From his early days with Philadelphia based band The Nazz to a successful solo career as a multi-instrumentalist singer/songwriter to his work producing artists as diverse as Meatloaf ('Bat Out of Hell'), XTC ('Skylarking'), Grand Funk Railroad ('We're an American Band') and Hall & Oates ('War Babies') and as band-leader in Utopia, Rundgren's lasting contribution to popular culture is unquestioned.
No stranger to working in sundry musical permutations, Rundgren has been known to perform unique arrangements of his best-known material, but he surprised concert-goers last year with a career-spanning show covering the classic hits and deep cuts, all faithfully presented the way fans remember them.
One such show from that tour was filmed and recorded and released last Friday as 'An Evening with Todd Rundgren: Live at the Ridgefield,' captured last December 15 in Ridgefield, CT. The show is available in five formats: CD, vinyl, mp3, DVD and high definition Blu-Ray. Rundgren called on Monday to talk about the new release and his five decades in music.
Rundgren: Sorry we didn't make the Betamax release.
Dow: (laughing) I hear Beta is coming back! On 'An Evening with Todd Rundgren: Live at the Ridgefield,' you cover a lot of ground 25 songs from throughout your career. When you put together a setlist for a show, how do you decide what will make the cut?
Rundgren: This show is doubly unique in that we had a master of list of about 50 songs to draw on through this show because after almost 50 years and over 300 songs, it's always hard to whittle it down to a single set. I sit down about an hour before the show and pull songs out of that master list and build a unique set every night. So this show wouldn't necessarily be the show that came to your town. The reason we do that is because if we played the same thing every night, we would always get tired of it. And also, we have an audience that tends to come to more than one show and this gives them an opportunity to hear more of the material than they would hear in any one particular show.
Dow: You were here in June as a member of Ringo Starr's longest-serving All-Starr Band.' You've also played in other versions of the band. What have you learned from your years with Ringo?

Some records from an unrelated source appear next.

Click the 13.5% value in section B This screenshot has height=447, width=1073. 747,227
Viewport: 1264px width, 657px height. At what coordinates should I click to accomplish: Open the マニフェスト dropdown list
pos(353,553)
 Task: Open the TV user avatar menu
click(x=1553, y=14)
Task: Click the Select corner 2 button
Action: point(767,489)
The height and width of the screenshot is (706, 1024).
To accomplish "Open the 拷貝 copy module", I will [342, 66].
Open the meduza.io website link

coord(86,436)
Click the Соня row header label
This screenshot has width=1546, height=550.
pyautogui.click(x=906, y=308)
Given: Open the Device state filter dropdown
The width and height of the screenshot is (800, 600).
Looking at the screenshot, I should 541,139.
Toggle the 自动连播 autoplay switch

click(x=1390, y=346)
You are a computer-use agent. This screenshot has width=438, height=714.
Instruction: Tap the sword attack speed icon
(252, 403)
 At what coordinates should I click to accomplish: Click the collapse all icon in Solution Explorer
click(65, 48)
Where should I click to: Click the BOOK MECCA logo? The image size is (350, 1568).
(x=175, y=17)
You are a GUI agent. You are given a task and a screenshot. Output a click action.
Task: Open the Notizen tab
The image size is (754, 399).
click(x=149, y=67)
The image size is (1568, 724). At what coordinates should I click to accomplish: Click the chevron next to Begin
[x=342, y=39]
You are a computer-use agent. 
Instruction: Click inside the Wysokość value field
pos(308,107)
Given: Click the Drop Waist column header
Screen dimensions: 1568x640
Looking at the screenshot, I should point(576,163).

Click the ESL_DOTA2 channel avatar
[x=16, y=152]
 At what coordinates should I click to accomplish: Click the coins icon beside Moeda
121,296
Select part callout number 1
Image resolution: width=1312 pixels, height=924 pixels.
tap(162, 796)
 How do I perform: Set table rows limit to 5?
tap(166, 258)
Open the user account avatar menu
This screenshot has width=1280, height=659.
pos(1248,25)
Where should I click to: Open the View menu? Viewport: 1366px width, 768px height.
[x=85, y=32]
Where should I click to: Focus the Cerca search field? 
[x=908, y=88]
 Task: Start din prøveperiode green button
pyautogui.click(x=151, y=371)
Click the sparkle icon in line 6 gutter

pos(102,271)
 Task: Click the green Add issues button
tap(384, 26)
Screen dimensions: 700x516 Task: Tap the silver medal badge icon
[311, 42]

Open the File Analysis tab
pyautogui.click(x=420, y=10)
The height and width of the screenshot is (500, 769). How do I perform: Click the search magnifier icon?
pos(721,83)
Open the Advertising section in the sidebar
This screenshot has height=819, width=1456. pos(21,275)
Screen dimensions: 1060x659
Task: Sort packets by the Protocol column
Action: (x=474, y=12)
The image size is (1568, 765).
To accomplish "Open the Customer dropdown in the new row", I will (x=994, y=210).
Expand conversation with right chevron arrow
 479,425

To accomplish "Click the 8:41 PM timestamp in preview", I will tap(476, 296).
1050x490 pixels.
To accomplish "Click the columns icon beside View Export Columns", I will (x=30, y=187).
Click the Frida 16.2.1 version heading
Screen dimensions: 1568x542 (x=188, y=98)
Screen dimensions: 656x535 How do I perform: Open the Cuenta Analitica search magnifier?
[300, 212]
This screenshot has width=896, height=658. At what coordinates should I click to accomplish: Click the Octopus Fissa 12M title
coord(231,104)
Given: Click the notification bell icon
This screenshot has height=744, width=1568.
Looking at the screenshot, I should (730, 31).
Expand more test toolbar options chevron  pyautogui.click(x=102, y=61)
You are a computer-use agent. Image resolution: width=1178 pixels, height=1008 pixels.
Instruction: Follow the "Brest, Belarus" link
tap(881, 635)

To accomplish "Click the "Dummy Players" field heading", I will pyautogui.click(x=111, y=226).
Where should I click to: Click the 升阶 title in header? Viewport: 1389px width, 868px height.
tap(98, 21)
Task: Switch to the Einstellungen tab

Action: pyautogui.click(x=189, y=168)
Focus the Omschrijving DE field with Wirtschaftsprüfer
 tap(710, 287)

Rundgren: There's not a lot of criteria for getting into the band. You need to have had three hit records at some point in your career. This is possibly the first time that, aside from meeting that criteria, everyone in the band kind of has an equal appreciation for what everybody else does and also has the ability to make a contribution to someone else's music. This turned out to be a lucky grab-bag of players that turned out to be the band that he had always wanted to put together.
Dow: In your role as a producer of other artists, you have a reputation for getting great material from the artist but the road to completion is sometimes a little bumpy. Is that fair to say?
Rundgren: Well, it can go smoothly or it can go bumpily. Sometimes you're working with an artist who is not used to giving up control over what they're doing and you have to deal with that. That can also be productive, I guess. That sort of conflict can actually refine what you're doing and make a better final product. It's a complicated position and isn't the same all the time. Unfortunately, since the record business has changed so much, that part of the business - that Svengali aspect - doesn't exist so much anymore. More often nowadays, you're going to be collaborating with someone and sending things back and forth and at some point you come to consensus about what you've got and at some point you just run out of time (laughs).
Dow: There have been books written about you but none written by you. Do you think you'll sit down at some point and write your autobiography?
Rundgren: As a matter of fact, I'm in the process of wrapping that up right now. I've been, quote 'writing my autobiography' for about 20 years now (laughing) - ever since I made an aging and defunct book deal about it. The process started to feel like homework to me so I was having trouble getting it completed. But at this point - 20 years later - I've accumulated enough pages that I'll be able to complete it at the same time that my next record comes out which will probably be in the spring.